Contrairement aux apparences, l’islam n’en a plus pour très longtemps. Du nazisme, dès 45, et grâce aux images cinématographiques, on aura pu très vite découvrir les horreurs. Le processus, concernant le communisme, aura été beaucoup plus lent parce que si l’idéologie génocidaire du Reich avait été très explicitement formulée et se trouvait en parfait accord avec ses entreprises, le communisme diffusait des idéaux auxquels n’importe quel naïf pouvait souscrire : libérer les peuples de l’esclavage capitaliste pour créer enfin une société sans classes, un paradis sur terre, ça n’avait rien de particulièrement choquant. Beaucoup auront ont cru longtemps que les procès de la période stalinienne étaient parfaitement justifiés, surtout quand les accusés quelque peu torturés finissaient par convenir de leur culpabilité.
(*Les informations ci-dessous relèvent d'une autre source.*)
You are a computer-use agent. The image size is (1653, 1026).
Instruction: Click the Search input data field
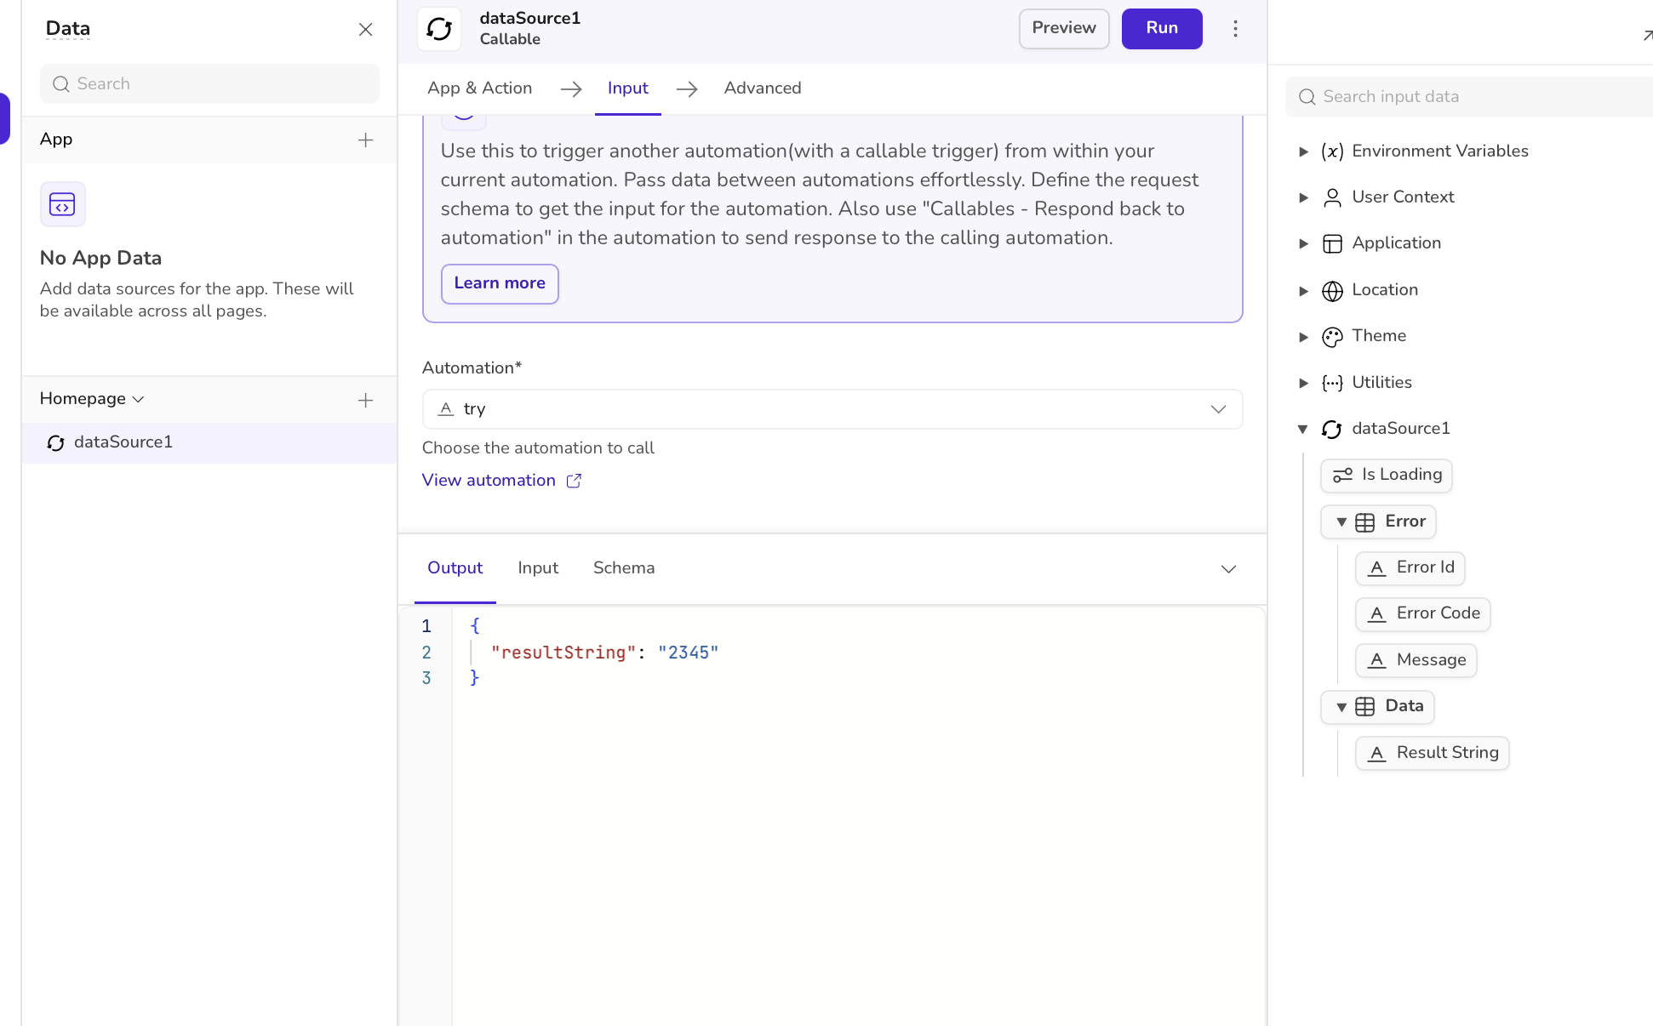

Les grands massacres, en particulier celui de Katyn, n’auront été connus que fort tardivement. A l’heure qu’il est cependant, ne se réclament plus du communisme que quelques très rares et inoffensifs abrutis qui font rire tout le monde.
L’islam est un totalitarisme (je dis bien : l’islam, et non pas l’islamisme), et si on le compare aux deux autres, c’est évidemment au nazisme qu’il s’apparente le plus : un peuple supérieur par sa connaissance des fins dernières révélées dans le Coran, qui aura pour tâche de soumettre l’ensemble des hommes et de les convertir, en assassinant s’il le faut tout ceux qui s’opposeront à un si beau dessein. Quand on connaît un projet, qui n’a plus rien de secret à l’époque de l’Internet, qui est déjà parfaitement formulé dans un Coran qu’on peut trouver partout à moins de dix euros et quand on voit ce qui s’est passé ces deux dernières années du côté de Mossoul ou de Raqqa (je pense aux exécutions de masse, aux décapitations filmées) et même à Paris en de multiples endroits (à peu près deux cent cinquante morts) il n’est absolument pas possible de se faire la moindre illusion. Ce sera eux ou ce sera nous.
Or, on n’est pas du tout confronté, comme on le dit trop souvent, à une guerre des « civilisations ». L’islam à l’époque des Abbassides puis dans le sud de l’Espagne a pu produire de grandes et belles choses, mais l’Empire Ottoman, surtout après Lépante en 1571, c’est l’histoire d’une très lente dégringolade. Pendant que l’Occident s’affranchit peu à peu du christianisme et développe la connaissance rationnelle et scientifique, le monde musulman se fossilise lentement, au point de refuser l’imprimerie jusqu’au début du XIXe siècle. On ne peut donc pas parler d’une « civilisation » musulmane qui serait « en guerre » contre l’Occident. Si guerre il y a, c’est une guerre du haut moyen-âge contre une seule civilisation mondiale et mondialisée, la même de San-Francisco à Tokyo en passant par l’Europe.
Face à cette puissance scientifique et culturelle qui progresse à grands pas malgré les crises, le monde musulman ne pèse pas bien lourd. Il s’enivre actuellement du rêve délirant d’une Saint-Barthélémy sanglante aux dimensions de la planète, mais il ne voit pas qu’il est en train de franchir, particulièrement en France, une ligne rouge, et qu’après l’ivresse jihadiste, ce qui l’attend s’il persévère, c’est pour des années une formidable gueule de bois assez comparable à celle des Allemands dans les années qui ont suivi la guerre.